Monday, June 18, 2012

10.1 SearchCursor (arcpy.da)

The Search Cursor object creates read-only access to the records in a feature class or table.  It will return an iterator of tuples.  The order of values matches the order of fields mentioned by the field_names argument.

When comparing the old search cursor to the new search cursor, functionally they are basically the same, except the data access module is better, stronger, and faster. It's like the Six Million Dollar Man of upgrades in ArcPy.

Looking at the inputs:
SearchCursor (in_table, field_names, {where_clause}, {spatial_reference}, {explode_to_points}, {sql_clause})

The two biggest differences between arcpy.SearchCursor and arcpy.da.SearchCursor, is the field_names is required, and the optional parameter explode_to_points.

Paramter field_names can be "*", which means all fields, but it does exclude BLOB and raster fields.  This is required because you should only be returning what you need.  The other interesting aspect of the is the way you can obtain geometry and other field information using the @.

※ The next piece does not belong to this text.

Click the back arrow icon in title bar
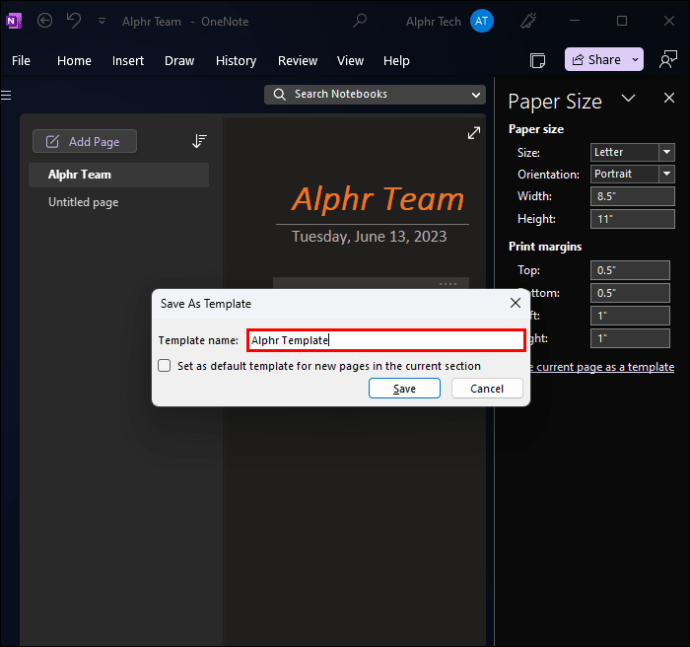[x=45, y=21]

  • SHAPE@XY —A tuple of the feature's centroid x,y coordinates
  • SHAPE@TRUECENTROID —A tuple of the feature's true centroid x,y coordinates
  • SHAPE@X —A double of the feature's x-coordinate
  • SHAPE@Y —A double of the feature's y-coordinate
  • SHAPE@Z —A double of the feature's z-coordinate
  • SHAPE@M —A double of the feature's m-value
  • SHAPE@ —A geometry object for the feature
  • SHAPE@AREA —A double of the feature's area
  • SHAPE@LENGTH —A double of the feature's length
  • OID@ —The value of the ObjectID field

The parameter explode_to_points is a boolean value.  If you specify the value to true, it will explode multi-geometry values into there own rows.  This means if you have a 5 multipoint geometry object, it will have 5 rows instead of 1.

Example: Basic Use
import arcpy
fc = r"c:\temp\wells.shp"
fields = ["WELL_ID","TYPE","SHAPE@XY"]
with arcpy.da.SearchCursor(fc,fields) as cursor:
   for row in cursor:
      print "{0}, {1}, {2}".format(row[0],row[1],row[2])

So here we have just a simple read-only example where the user will pass in a feature class and the fields needed to query.  It will print the information out on the screen.  Notice the usage of the with statement.  This is great because it automatically cleans up the cursor object.  This means no more del statements and help reduce the number of cursor locks on data.